Earlier this month, a survey from the ONS showed that the rising cost of living has caused around two-thirds (67 percent) of adults in Great Britain to spend less on non-essentials.

Aled Patchett, head of retail and consumer goods at Lloyds Bank, said: “Another dip in sales suggests rising household costs remain at the forefront of consumers’ minds, despite headline inflation easing in recent months.

“The rising cost of living remains a drag on consumers’ discretionary incomes. Households continue to prioritise essential spending, particularly as falling winter temperatures push energy use up and high levels of inflation prevent material downturns in the prices of goods.

“Retailers will now be looking to strike the balance of getting staffing levels right while also being mindful that an early sales offering might not get the tills ringing as loudly as they’d like, as consumers navigate financial challenges elsewhere.”
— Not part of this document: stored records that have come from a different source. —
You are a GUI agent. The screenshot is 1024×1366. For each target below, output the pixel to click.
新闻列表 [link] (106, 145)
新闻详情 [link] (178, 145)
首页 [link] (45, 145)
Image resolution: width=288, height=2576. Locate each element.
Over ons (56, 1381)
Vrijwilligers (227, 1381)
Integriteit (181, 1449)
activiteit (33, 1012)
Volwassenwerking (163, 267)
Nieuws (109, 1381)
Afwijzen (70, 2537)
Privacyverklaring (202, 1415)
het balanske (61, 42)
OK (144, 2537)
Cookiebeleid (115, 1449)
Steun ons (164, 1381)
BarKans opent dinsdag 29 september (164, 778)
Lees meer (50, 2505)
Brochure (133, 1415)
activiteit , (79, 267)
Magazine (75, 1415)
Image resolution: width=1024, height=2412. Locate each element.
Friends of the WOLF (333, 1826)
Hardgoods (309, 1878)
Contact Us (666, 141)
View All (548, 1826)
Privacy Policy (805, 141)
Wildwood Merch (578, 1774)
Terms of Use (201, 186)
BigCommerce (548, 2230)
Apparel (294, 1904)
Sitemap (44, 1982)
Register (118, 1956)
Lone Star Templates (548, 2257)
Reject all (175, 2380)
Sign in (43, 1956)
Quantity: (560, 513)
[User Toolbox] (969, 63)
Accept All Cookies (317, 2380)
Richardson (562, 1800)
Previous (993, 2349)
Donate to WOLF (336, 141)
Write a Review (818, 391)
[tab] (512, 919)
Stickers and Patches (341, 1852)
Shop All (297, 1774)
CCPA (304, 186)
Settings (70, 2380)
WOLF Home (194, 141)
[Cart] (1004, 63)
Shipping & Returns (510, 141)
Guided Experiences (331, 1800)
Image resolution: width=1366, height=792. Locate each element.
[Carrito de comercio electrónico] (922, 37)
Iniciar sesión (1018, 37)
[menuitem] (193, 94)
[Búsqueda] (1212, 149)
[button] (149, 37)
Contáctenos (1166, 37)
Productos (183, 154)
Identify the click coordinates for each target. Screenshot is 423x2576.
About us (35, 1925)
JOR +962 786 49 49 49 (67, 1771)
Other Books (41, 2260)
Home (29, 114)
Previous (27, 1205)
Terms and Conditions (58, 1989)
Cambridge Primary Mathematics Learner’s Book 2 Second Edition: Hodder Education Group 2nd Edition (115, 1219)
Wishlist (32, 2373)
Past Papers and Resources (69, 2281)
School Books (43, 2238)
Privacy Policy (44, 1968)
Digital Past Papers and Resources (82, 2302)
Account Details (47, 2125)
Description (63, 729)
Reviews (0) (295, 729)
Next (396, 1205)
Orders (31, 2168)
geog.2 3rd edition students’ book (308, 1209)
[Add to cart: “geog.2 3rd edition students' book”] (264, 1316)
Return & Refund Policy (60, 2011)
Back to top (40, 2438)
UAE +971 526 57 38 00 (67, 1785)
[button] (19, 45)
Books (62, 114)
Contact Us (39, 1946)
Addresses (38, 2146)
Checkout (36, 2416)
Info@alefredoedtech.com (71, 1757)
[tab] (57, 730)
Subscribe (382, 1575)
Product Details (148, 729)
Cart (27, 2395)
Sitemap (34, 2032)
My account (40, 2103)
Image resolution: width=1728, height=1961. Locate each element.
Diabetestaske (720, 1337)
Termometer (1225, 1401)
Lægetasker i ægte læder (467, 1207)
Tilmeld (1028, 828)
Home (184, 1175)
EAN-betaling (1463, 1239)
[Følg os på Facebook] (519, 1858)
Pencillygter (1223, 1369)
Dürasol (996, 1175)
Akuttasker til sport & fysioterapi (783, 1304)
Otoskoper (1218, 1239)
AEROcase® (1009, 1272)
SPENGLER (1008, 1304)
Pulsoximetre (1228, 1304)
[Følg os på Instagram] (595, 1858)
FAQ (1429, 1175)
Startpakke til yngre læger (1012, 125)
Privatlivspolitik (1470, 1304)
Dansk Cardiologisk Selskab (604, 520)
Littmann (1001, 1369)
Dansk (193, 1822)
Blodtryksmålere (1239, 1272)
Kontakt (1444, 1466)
Racheal Straughan, director of the Newcastle-upon-Tyne-based small retailer e-commerce marketplace, Mayfli, said: “October was another exceptionally challenging month for small retailers.

“Many have experienced lower sales due to factors such as reduced consumer spending and elevated raw material costs. There is a sense that the upcoming Christmas season may not bring substantial improvements, and a growing number of the businesses we work with are considering closing next year if the situation doesn’t improve.

“Overall, for many sellers, 2023 has been even more challenging than the COVID-19 years.”